2022-01-07 / Bartłomiej Kurek
Graphs: Eulerian Path, Fleury's algorithm

In this article we are going to tackle one of the problems in the graph theory department. The problem solution will be realized in two variants: Python and PostgreSQL (plain PL/pgSQL). Python version is aimed at visualizing the problem in detail and getting the grasp of the idea in a clear and accessible way. PostgreSQL solution makes use of recursive functions and recursive CTEs (common table expressions).

The code can be found in the git repository.

Literature, resources
Visualization
Fleury's algorithm
Python implementation
- Analysis
PL/pgSQL (postgres implementation)

Literature, resources

Leonhard Euler
Pierre-Henry Fleury - I'd appreciate pointing me to a good resource. Some discussion can be found on stackexchange.com.
Fleury's algorithm (Wikipedia)
Encyclopedia of Mathematics
Lecture by David Eppstein (University of California)
Neelam Yadav / geeksforgeeks.org

Visualization

Although the problem (and the terms) might seem a bit overwhelming, the idea is simple: we want to visit all the vertices without ever traversing any of the edges more than once.
A very well known example: draw an envelope without lifting a pencil.
Thus, this article discusses the algorithm using this analogy. "An envelope with a little ribbon".

Images available here

Fleury's algorithm

Fleury's algorithm isn't quite efficient and there are other algorithms. However, only Fleury's algorithm is covered here.

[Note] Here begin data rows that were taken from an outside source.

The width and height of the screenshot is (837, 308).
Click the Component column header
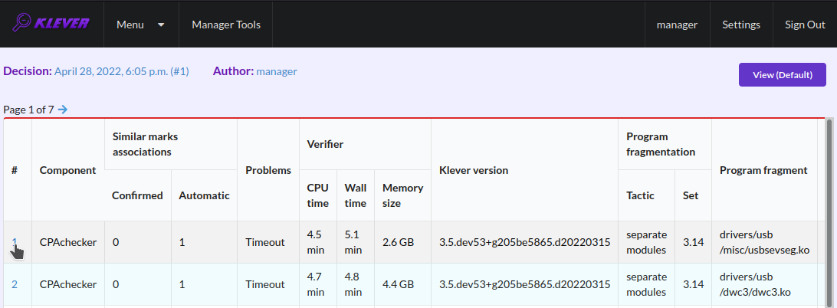point(67,170)
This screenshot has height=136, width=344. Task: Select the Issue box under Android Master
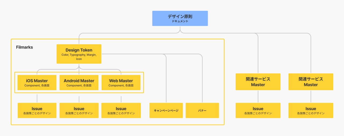[x=79, y=110]
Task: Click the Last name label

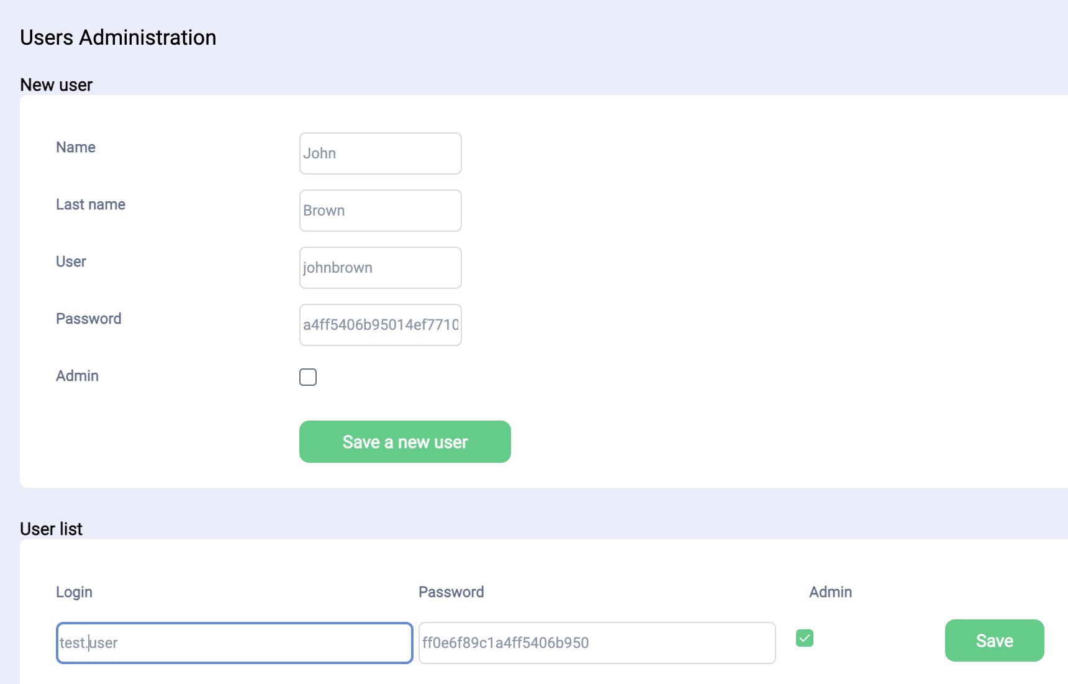Action: point(91,204)
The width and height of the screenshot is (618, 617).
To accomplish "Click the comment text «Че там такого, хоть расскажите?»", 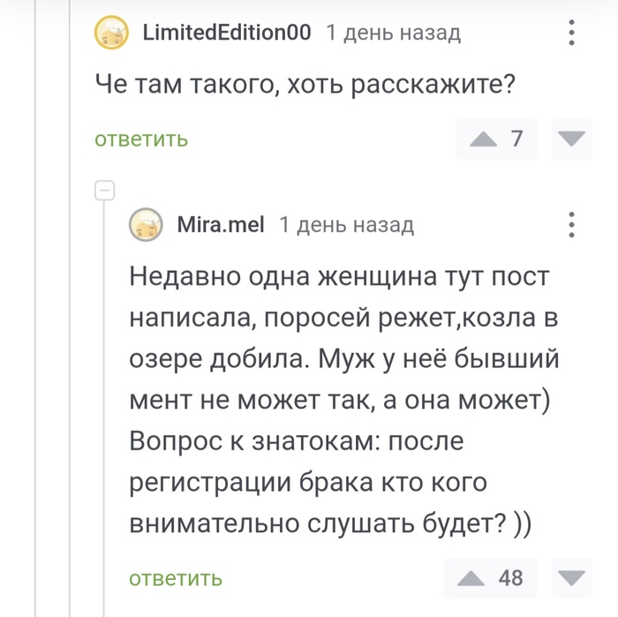I will coord(305,86).
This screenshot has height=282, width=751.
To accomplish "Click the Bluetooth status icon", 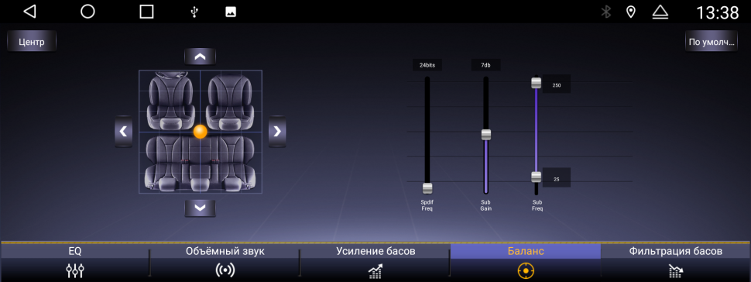I will tap(606, 12).
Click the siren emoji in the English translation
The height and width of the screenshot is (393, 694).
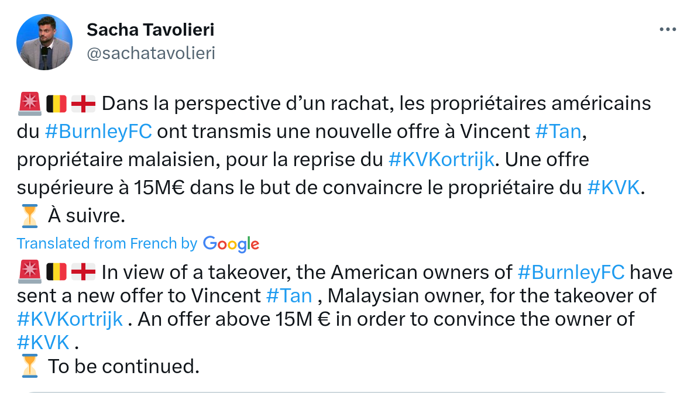point(29,272)
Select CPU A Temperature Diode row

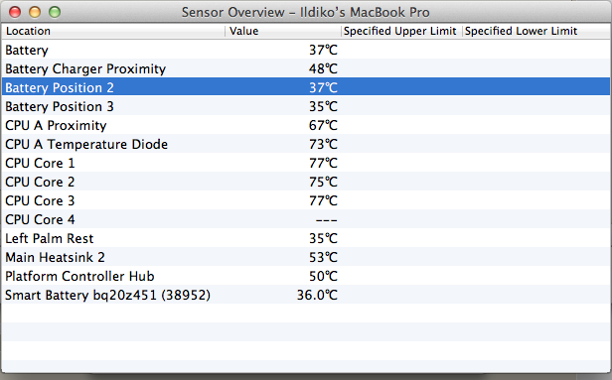306,144
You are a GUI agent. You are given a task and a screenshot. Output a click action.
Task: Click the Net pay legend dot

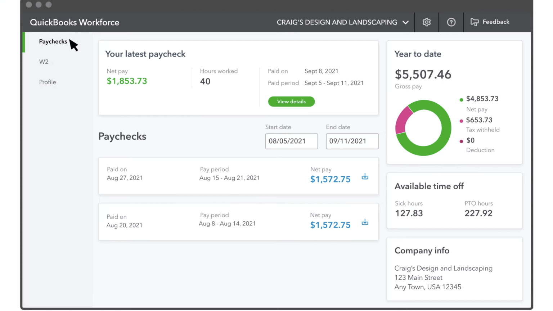point(461,99)
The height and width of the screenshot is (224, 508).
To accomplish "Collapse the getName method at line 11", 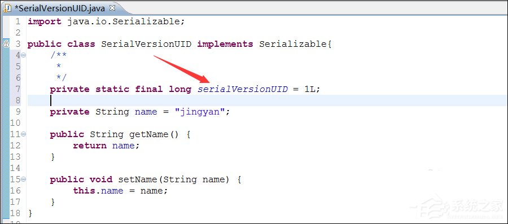I will point(23,134).
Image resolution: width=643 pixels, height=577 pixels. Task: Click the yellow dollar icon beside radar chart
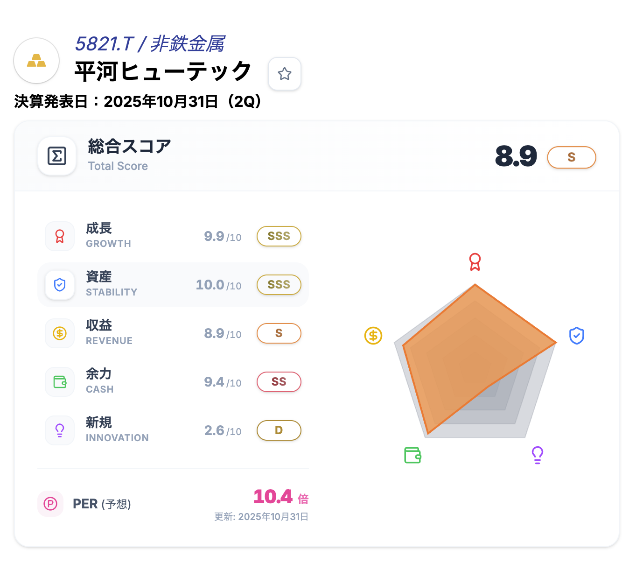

This Wikipedia article (in Polish) provides a generic pseudocode for a solution using a stack data structure. The algorithm modifies the graph, therefore that article also discusses an abstract data structure that would implement a copy constructor allowing for a copy of the original graph.
The solution presented in this article operates directly on the original copy of the graph: the edges are being removed during the traversal. This can be easily modified, though.

Rules:

The article Eulerian path and circuit for undirected graph (geeksforgeeks.org) already discusses the theory in a clear and visual way. Here we're listing only the essential rules.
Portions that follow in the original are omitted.